# Just Stand Up
Train a humanoid to stand up using reinforcement learning.

This notebook sets up the environment and tools, but **you'll need to implement the key logic**.

## 📦 Install dependencies

In [None]:
!pip install dm_control
!pip install stable-baselines3
!pip install gym

## 🧠 Load the Humanoid environment (from dm_control)

In [None]:
from dm_control import suite

# Load humanoid standing task
env = suite.load(domain_name="humanoid", task_name="stand")

# Explore observation space
obs_spec = env.observation_spec()
print("Observation spec:", obs_spec)

# TODO: Wrap this env to make it compatible with stable-baselines3


## ⚙️ Define your Gym wrapper
_You'll need to convert `dm_control` into a Gym-compatible environment._

In [None]:
# TODO: Implement a wrapper that exposes reset(), step(), observation_space, action_space
# You may want to flatten the observation dict into a single np.ndarray

import gym
import numpy as np

class DMCWrapper(gym.Env):
    def __init__(self):
        self.env = suite.load(domain_name="humanoid", task_name="stand")
        self.observation_space = ...  # TODO
        self.action_space = ...       # TODO

    def reset(self):
        ts = self.env.reset()
        return self._flatten_obs(ts.observation)
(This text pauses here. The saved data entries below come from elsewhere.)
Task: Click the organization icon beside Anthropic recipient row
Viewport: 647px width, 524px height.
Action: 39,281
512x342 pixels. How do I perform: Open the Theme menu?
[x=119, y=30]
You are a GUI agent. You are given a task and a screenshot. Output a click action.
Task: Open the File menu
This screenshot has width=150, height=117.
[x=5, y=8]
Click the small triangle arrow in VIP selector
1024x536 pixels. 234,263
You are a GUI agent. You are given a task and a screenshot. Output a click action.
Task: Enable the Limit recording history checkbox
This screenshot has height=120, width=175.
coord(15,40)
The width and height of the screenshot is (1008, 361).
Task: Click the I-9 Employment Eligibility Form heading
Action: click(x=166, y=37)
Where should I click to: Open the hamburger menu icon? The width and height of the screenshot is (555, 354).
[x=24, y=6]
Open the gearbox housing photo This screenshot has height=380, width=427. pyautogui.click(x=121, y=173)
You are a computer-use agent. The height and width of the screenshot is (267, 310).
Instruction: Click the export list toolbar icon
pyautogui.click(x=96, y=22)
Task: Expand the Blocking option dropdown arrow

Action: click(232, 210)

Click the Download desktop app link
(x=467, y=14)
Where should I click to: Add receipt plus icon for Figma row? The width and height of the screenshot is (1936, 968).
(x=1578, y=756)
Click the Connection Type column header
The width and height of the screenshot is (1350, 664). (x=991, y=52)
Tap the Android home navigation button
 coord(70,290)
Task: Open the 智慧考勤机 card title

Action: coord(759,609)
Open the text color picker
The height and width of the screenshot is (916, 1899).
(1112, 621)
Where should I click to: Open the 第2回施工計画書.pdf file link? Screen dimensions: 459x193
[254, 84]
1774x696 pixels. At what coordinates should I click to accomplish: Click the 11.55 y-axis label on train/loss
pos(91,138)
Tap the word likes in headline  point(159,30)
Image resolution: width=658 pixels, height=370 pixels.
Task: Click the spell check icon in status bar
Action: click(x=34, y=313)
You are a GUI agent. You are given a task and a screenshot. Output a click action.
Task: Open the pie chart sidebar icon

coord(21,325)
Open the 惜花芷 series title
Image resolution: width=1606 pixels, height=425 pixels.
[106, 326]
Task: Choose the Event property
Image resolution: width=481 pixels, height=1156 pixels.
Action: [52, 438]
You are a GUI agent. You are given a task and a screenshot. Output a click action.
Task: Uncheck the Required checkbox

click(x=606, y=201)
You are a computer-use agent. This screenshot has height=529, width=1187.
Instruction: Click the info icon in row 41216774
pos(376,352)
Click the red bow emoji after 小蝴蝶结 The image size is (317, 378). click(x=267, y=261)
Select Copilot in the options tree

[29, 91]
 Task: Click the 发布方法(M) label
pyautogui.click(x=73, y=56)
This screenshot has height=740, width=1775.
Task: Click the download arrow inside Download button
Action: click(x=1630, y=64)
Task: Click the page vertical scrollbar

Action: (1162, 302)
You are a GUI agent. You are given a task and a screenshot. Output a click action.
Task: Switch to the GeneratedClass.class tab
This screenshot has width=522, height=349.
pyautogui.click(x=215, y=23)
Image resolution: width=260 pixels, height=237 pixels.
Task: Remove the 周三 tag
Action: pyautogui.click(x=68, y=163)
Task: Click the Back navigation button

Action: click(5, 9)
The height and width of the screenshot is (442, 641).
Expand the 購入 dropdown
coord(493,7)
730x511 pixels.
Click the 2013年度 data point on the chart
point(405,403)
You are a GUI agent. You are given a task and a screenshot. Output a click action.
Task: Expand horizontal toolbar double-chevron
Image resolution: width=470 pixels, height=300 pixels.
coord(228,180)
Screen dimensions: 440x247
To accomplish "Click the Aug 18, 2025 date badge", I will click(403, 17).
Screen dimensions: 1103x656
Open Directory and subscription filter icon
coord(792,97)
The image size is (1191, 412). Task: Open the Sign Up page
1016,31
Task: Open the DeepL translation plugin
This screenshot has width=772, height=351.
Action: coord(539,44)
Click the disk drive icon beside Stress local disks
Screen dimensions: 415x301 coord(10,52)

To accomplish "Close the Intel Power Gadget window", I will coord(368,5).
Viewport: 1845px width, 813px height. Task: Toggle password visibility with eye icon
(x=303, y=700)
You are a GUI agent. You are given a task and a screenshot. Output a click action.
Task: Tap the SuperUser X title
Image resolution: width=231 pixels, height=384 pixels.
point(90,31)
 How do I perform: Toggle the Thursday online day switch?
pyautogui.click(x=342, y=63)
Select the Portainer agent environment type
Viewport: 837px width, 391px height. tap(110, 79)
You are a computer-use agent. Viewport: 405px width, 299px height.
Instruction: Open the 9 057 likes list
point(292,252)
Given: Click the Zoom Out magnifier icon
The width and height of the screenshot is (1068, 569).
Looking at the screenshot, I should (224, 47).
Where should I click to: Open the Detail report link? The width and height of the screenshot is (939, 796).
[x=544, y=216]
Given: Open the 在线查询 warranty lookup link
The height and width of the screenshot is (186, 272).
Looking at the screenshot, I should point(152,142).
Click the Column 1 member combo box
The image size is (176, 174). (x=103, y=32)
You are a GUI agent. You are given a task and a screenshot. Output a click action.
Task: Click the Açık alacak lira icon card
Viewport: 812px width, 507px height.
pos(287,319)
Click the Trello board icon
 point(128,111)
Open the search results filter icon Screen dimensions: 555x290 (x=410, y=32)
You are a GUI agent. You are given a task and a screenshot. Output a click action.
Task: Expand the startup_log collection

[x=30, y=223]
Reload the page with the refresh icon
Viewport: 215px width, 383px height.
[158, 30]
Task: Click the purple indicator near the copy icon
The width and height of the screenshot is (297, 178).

    def step(self, action):
        ts = self.env.step(action)
        obs = self._flatten_obs(ts.observation)
        reward = ts.reward or 0.0
        done = ts.last()
        return obs, reward, done, {}

    def _flatten_obs(self, obs):
        return np.concatenate([v.ravel() for v in obs.values()])


## 🤖 Train with PPO (optional starter agent in src/agents/ppo_agent.py)

In [None]:
# TODO: Import your wrapped env and train with PPO
# from stable_baselines3 import PPO
# model = PPO('MlpPolicy', your_wrapped_env, verbose=1)
# model.learn(total_timesteps=...)

## ✅ Evaluate your trained policy

In [None]:
# TODO: Load model, run inference loop, visualize behavior (if desired)
# obs = env.reset()
# for _ in range(1000):
#     action, _ = model.predict(obs)
#     obs, reward, done, info = env.step(action)
#     if done:
#         break

## 🧪 PPO Training on DummyEnv
Here's a working example of PPO training on a simple dummy environment.

In [None]:

import gym
import numpy as np
from stable_baselines3 import PPO
from stable_baselines3.common.env_checker import check_env

class DummyEnv(gym.Env):
    def __init__(self):
        super(DummyEnv, self).__init__()
        self.observation_space = gym.spaces.Box(low=-1, high=1, shape=(10,), dtype=np.float32)
        self.action_space = gym.spaces.Box(low=-1, high=1, shape=(4,), dtype=np.float32)

    def reset(self):
        return self.observation_space.sample()

    def step(self, action):
        obs = self.observation_space.sample()
        reward = np.random.rand()
        done = np.random.rand() > 0.95
        info = {}
        return obs, reward, done, info

env = DummyEnv()
check_env(env)

model = PPO("MlpPolicy", env, verbose=1)
model.learn(total_timesteps=10000)
print("✅ PPO training on DummyEnv completed!")